* Begin EXTRACT PROVIDED *

Are you the person who had the chroot Debian system which had issues recently?

I'd really need a stack trace to really be able to tell what's happening.

trapexit avatar Feb 26 '21 19:02 trapexit

Did you build the binary yourself? ARM systems are all a little different and I've seen some people have really unstable systems due to kernel versions or bad updates in ways I've not seen on other platforms.

No, I have used the mergerfs_2.32.4.debian-buster_armel.deb from this repo.

Are you the person who had the chroot Debian system which had issues recently?

No, did he have a similar problem?

I'd really need a stack trace to really be able to tell what's happening.

Do you mean something else than the strace output that is attached in the top post? I am happy to help and supply further data if you want. This type of problem is really out of my league so I do not really know where to start debugging.

maroessler avatar Feb 26 '21 20:02 maroessler

No, did he have a similar problem?

Yes. In the end it appeared that the chrooted Debian install was bad somehow. He re-debootstrapped and it worked fine afterwards.

Do you mean something else than the strace output that is attached in the top post? I am happy to help and supply further data if you want. This type of problem is really out of my league so I do not really know where to start debugging.

Yes. I mean getting a coredump or at least stack trace. mergerfs is crashing. strace just shows what system calls it makes. Need to use something like gdb to catch it crashing. If you're having the same issue as the other person (this is a NAS?) then the stacktrace will be garbage.

My suggestion is to first try building it yourself. What OS are you running?

trapexit avatar Feb 26 '21 22:02 trapexit

I'm running on Debian Buster. However, it is customized for my NAS, Zyxel NSA325v2. I did not do anything myself but I'm rather just using what is provided in this forum.

I tried building mergerfs myself but the problem did not disappear. So I tried using gdb to get some more info as you suggested. Only running the program with gdb does not show anything after the crash happens. I have to quit it manually.

* End EXTRACT PROVIDED *

JOBS:
1. Using the mergerfs crash thread, say whether each statement agrees with it, answering yes or no and quoting the deciding words exactly. (a) The user first ran mergerfs from the armel .deb package in the repo rather than a self-built binary. (b) The other person fixed the chroot problem by switching to a different operating system. (c) Building mergerfs from source made the crash go away.
2. Please output the stretch of the mergerfs crash thread from "trapexit avatar Feb 26 '21 19:02" through "from this repo.".
3. Continue the forum thread about mergerfs crashing on a NAS from the point where it stops.
The lines that come after this thread play no part in the tasks.

* Begin EXCERPTED RECORDS *

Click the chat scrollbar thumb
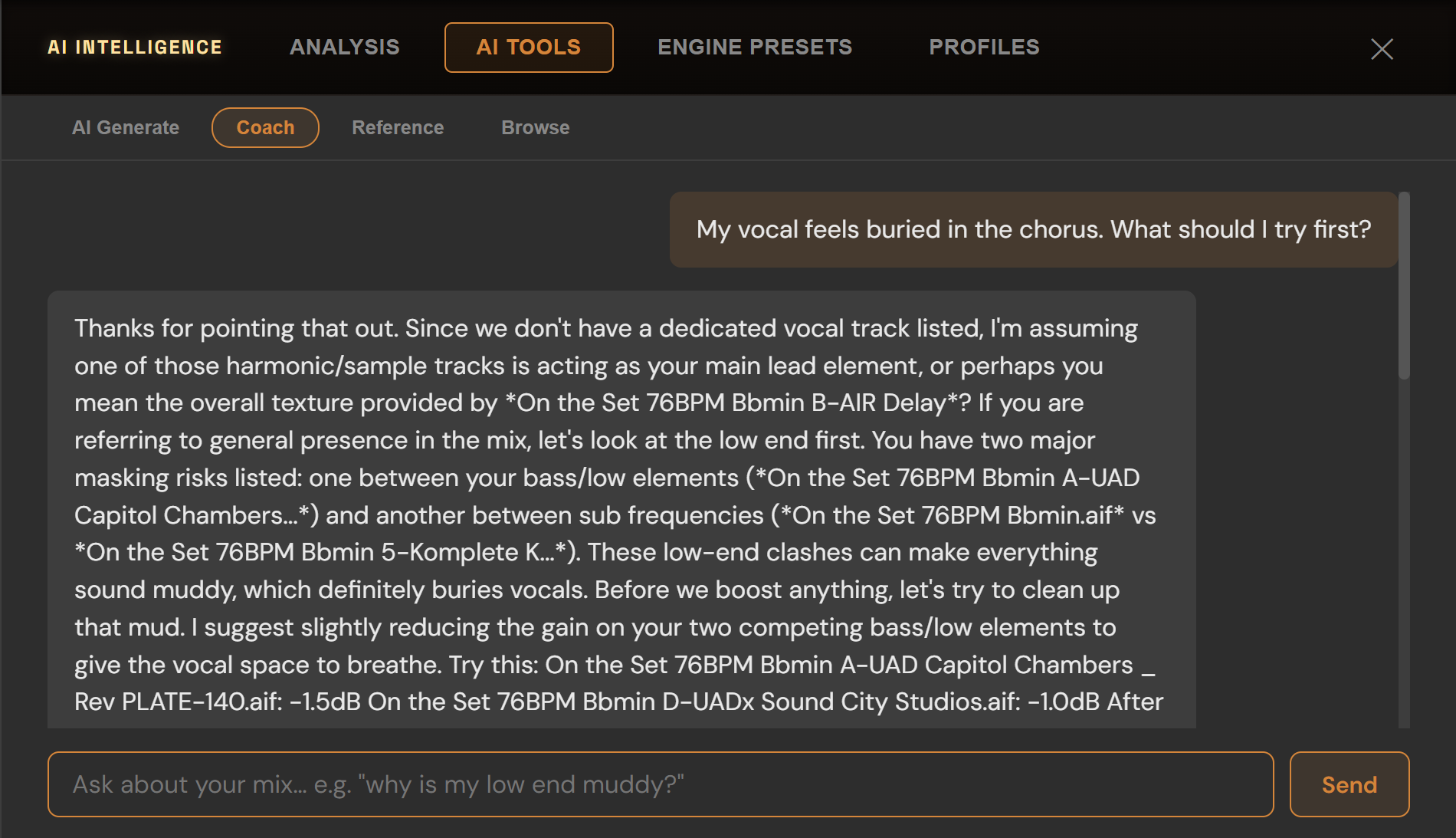Screen dimensions: 1456x838 1404,285
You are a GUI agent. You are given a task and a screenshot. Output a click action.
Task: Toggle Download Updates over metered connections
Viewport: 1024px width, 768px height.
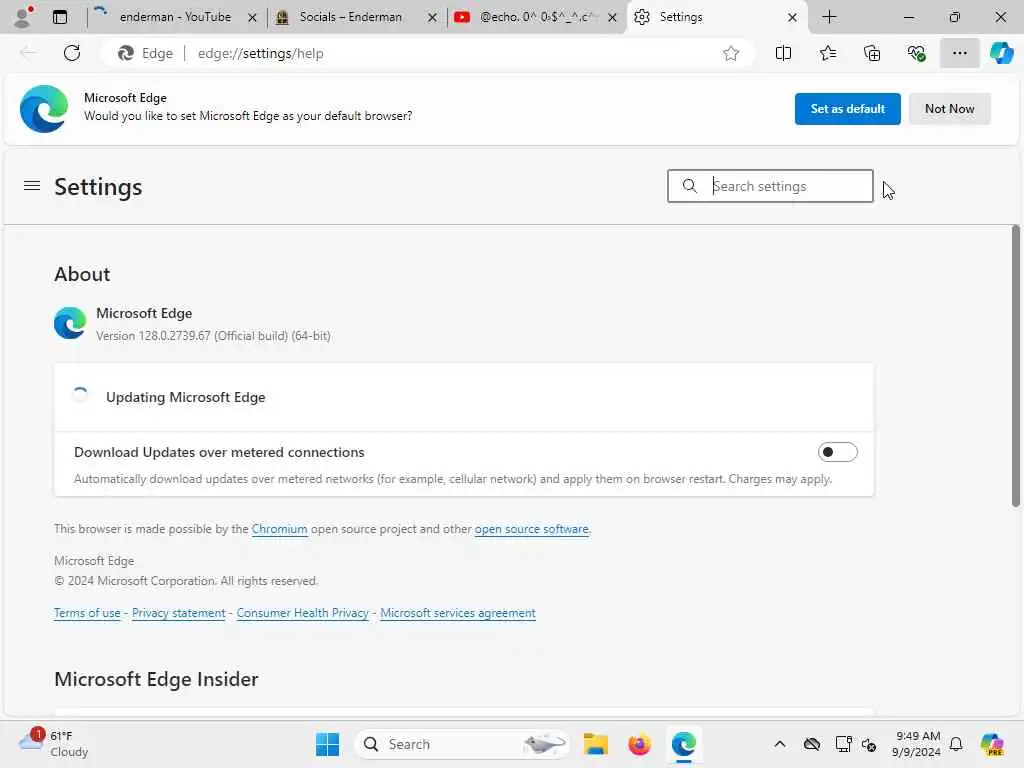(x=837, y=452)
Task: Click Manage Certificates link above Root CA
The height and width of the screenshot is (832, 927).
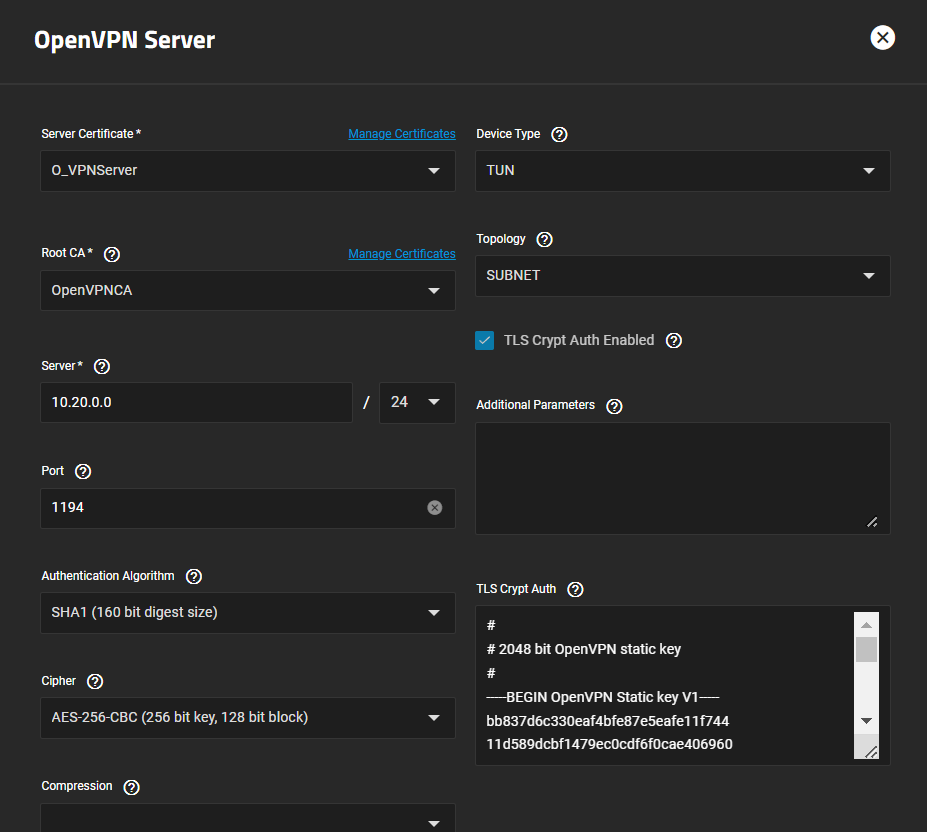Action: [x=401, y=254]
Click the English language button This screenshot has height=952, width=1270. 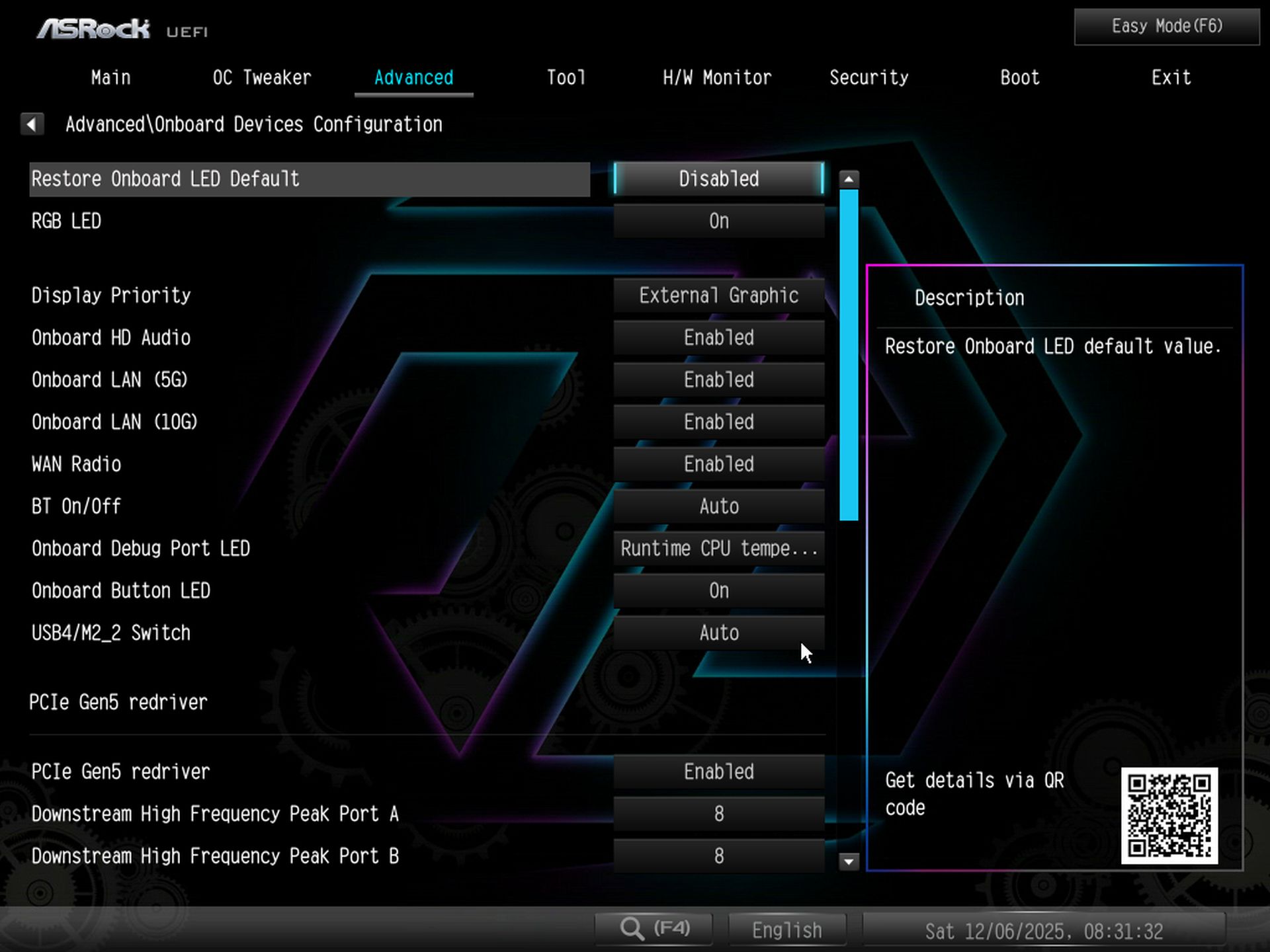point(786,930)
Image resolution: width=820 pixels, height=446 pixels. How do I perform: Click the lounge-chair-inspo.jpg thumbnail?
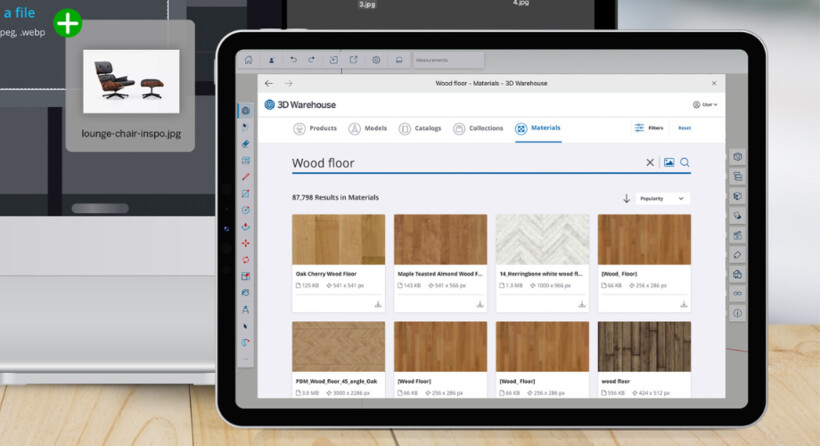point(131,81)
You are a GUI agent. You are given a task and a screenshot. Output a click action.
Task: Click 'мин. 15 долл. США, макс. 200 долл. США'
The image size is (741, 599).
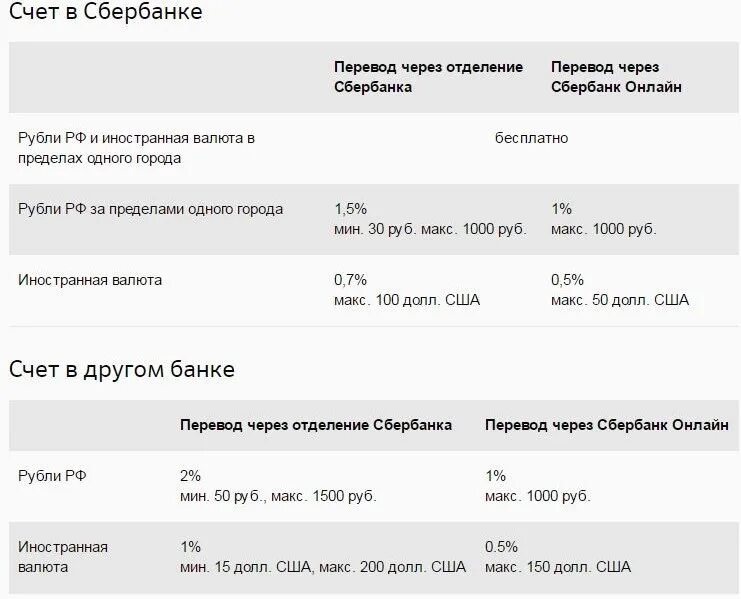(x=322, y=567)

* End EXCERPTED RECORDS *

SOLVED PROBLEMS:
1.
(a) Yes: "No, I have used the mergerfs_2.32.4.debian-buster_armel.deb from this repo."
(b) No: "He re-debootstrapped and it worked fine afterwards."
(c) No: "I tried building mergerfs myself but the problem did not disappear."

2.
trapexit avatar Feb 26 '21 19:02 trapexit

Did you build the binary yourself? ARM systems are all a little different and I've seen some people have really unstable systems due to kernel versions or bad updates in ways I've not seen on other platforms.

No, I have used the mergerfs_2.32.4.debian-buster_armel.deb from this repo.

3.
root@nsa325v2:~# gdb --args mergerfs -o defaults,allow_other,direct_io,use_ino /home/michael/test/disk1:/home/michael/test/disk2  /home/michael/test/merge
(gdb) run
Starting program: /usr/bin/mergerfs -o defaults,allow_other,direct_io,use_ino /home/michael/test/disk1:/home/michael/test/disk2 /home/michael/test/merge
[Thread debugging using libthread_db enabled]
Using host libthread_db library "/lib/arm-linux-gnueabi/libthread_db.so.1".
[Detaching after fork from child process 19315]
[Inferior 1 (process 19313) exited normally]
(gdb) quit

However, with set follow-fork-mode child I see the following:

root@nsa325v2:~# gdb --args mergerfs -o defaults,allow_other,direct_io,use_ino /home/michael/test/disk1:/home/michael/test/disk2  /home/michael/test/merge
Reading symbols from mergerfs...Reading symbols from /usr/lib/debug/.build-id/11/d3ead6c6cdf21f8ade098531e45b70c46db967.debug...done.
done.
(gdb) set follow-fork-mode child
(gdb) run
Starting program: /usr/bin/mergerfs -o defaults,allow_other,direct_io,use_ino /home/michael/test/disk1:/home/michael/test/disk2 /home/michael/test/merge
[Thread debugging using libthread_db enabled]
Using host libthread_db library "/lib/arm-linux-gnueabi/libthread_db.so.1".
[Attaching after Thread 0x76c02010 (LWP 17828) fork to child process 17832]
[New inferior 2 (process 17832)]
[Detaching after fork from parent process 17828]
[Inferior 1 (process 17828) detached]
[Thread debugging using libthread_db enabled]
Using host libthread_db library "/lib/arm-linux-gnueabi/libthread_db.so.1".
[New Thread 0x76af6c40 (LWP 17833)]

Thread 2.2 "mergerfs" received signal SIGSEGV, Segmentation fault.
[Switching to Thread 0x76af6c40 (LWP 17833)]
0x00417e6c in FUSE::flush (ffi_=0x76af64c8) at src/fs_dup.hpp:31
31      src/fs_dup.hpp: No such file or directory.
(gdb) backtrace
#0  0x00417e6c in FUSE::flush (ffi_=0x76af64c8) at src/fs_dup.hpp:31
#1  0x004525ac in fuse_flush_common (f=0x481968, ino=<optimized out>, fi=fi@entry=0x76af64c8, req=0x76100f60) at lib/fuse.c:4179
#2  0x004526e8 in fuse_lib_flush (req=0x76100f60, ino=<optimized out>, fi=0x76af64c8, fi@entry=0x76af64c0) at lib/fuse.c:4229
#3  0x00457d5c in do_flush (req=<optimized out>, nodeid=<optimized out>, inarg=0x76b00030) at lib/fuse_lowlevel.c:1595
#4  0x00458aec in fuse_ll_process_buf (data=0x481af8, buf=0x76af6608, ch=<optimized out>) at lib/fuse_lowlevel.c:3004
#5  0x00455288 in fuse_do_work (data=0x491d68) at lib/fuse_loop_mt.c:101
#6  0x76d68734 in start_thread () from /lib/arm-linux-gnueabi/libpthread.so.0
#7  0x76ce8878 in ?? () from /lib/arm-linux-gnueabi/libc.so.6
Backtrace stopped: previous frame identical to this frame (corrupt stack?)
(gdb) quit
A debugging session is active.

        Inferior 2 [process 17832] will be killed.

Quit anyway? (y or n) y

Does that help in any way?

maroessler avatar Feb 27 '21 01:02 maroessler

You want to build with "make DEBUG=1" and then when running include "-f" to run mergerfs in the foreground.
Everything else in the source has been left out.